If you have been here only once, you remember it forever. If you have been here a thousand times, you still remember the first.
"I don't remember [which teammates] I was with," Oakland Athletics pitcher Justin Duchscherer said. "I just remember we all went and checked out the monuments. It's almost surreal. And then I remember the first time I was warming up on the mound and thinking about all the people who had stood there. It's definitely a special place."
Among the all-stars who had never been to Yankee Stadium before this week was Milwaukee Brewers pitcher Ben Sheets, who will start for the National League. During Monday morning's news conference with the managers and starting pitchers, Sheets mentioned looking forward to visiting the "statues."
"Statues, monuments -- I didn't know what they were called," he said later. "Whatever they are, I'm going out there. Whatever's out there has got to be important and I'm going to go out there and take a picture with it."

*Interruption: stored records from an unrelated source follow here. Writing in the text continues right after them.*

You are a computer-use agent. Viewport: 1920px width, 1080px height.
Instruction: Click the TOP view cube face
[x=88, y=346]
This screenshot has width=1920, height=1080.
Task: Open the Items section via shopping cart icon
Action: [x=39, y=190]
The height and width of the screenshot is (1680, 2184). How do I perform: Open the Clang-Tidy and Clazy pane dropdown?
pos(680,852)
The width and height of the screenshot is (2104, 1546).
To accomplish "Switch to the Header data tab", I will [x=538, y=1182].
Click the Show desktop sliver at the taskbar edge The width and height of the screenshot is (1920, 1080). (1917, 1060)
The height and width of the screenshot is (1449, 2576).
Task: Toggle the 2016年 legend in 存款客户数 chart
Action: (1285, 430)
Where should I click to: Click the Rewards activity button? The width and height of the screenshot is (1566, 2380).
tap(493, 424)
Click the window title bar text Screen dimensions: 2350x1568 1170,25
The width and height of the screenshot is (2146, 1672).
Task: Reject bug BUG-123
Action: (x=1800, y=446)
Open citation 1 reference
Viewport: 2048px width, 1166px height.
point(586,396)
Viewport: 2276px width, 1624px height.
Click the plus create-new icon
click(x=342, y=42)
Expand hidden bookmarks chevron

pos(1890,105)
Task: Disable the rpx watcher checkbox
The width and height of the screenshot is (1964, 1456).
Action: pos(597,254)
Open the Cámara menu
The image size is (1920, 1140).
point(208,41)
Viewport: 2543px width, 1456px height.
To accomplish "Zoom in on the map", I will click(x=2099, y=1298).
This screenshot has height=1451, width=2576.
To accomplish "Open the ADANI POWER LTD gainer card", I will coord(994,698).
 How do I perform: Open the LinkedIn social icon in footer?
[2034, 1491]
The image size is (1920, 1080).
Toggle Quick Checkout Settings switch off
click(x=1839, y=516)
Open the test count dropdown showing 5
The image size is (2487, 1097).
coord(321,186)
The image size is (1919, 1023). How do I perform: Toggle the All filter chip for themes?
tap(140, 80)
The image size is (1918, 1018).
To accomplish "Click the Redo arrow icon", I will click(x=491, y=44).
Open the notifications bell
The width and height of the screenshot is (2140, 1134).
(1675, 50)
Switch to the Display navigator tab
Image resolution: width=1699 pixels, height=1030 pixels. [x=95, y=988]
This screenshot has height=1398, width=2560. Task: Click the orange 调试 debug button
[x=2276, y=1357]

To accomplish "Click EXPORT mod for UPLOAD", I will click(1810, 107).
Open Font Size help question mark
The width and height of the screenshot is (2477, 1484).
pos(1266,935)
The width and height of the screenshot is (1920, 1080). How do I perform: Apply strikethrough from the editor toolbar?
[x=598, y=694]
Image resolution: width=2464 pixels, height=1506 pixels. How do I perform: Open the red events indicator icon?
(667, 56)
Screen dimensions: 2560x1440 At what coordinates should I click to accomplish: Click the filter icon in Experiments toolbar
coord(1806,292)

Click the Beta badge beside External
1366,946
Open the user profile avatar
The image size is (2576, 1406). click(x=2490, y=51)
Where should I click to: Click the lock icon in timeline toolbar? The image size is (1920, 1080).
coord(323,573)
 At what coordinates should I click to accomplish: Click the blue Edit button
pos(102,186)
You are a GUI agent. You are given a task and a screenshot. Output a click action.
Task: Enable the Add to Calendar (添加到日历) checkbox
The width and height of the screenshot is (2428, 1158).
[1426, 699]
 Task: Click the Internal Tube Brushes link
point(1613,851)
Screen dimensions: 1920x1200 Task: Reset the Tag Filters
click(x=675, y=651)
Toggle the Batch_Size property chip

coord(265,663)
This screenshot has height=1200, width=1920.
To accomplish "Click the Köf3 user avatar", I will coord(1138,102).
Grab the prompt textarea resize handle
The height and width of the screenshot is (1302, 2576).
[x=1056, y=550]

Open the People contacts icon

Yankee Stadium, where Ruth and Gehrig played -- and where Joe Louis fought Max Schmeling, and Knute Rockne gave his "win one for the Gipper" speech, and the 1958 Baltimore Colts beat the New York Giants in the "Greatest Game Ever Played," and three Popes have delivered Mass -- will be no more in a few more months.
They will transport the 26 championship banners, and the iconic white-frieze façade of the outer shell, and monuments from Monument Park to the new stadium. "It's, what, 100 yards away?" Derek Jeter, the Yankees' all-star shortstop, said on Opening Day. "It's not too far for the ghosts to go."
The new place will have a price tag roughly 500 times that of the original, and it will have luxury boxes decked out like fancy steakhouses and $750 seats behind home plate. Eventually, it will host an All-Star Game, and the red-white-and-blue bunting will be hung from the upper decks for her debutant ball.
But she will never be as cool as her older sister, the one that launched a million memories, the one that still commands attention all these years later.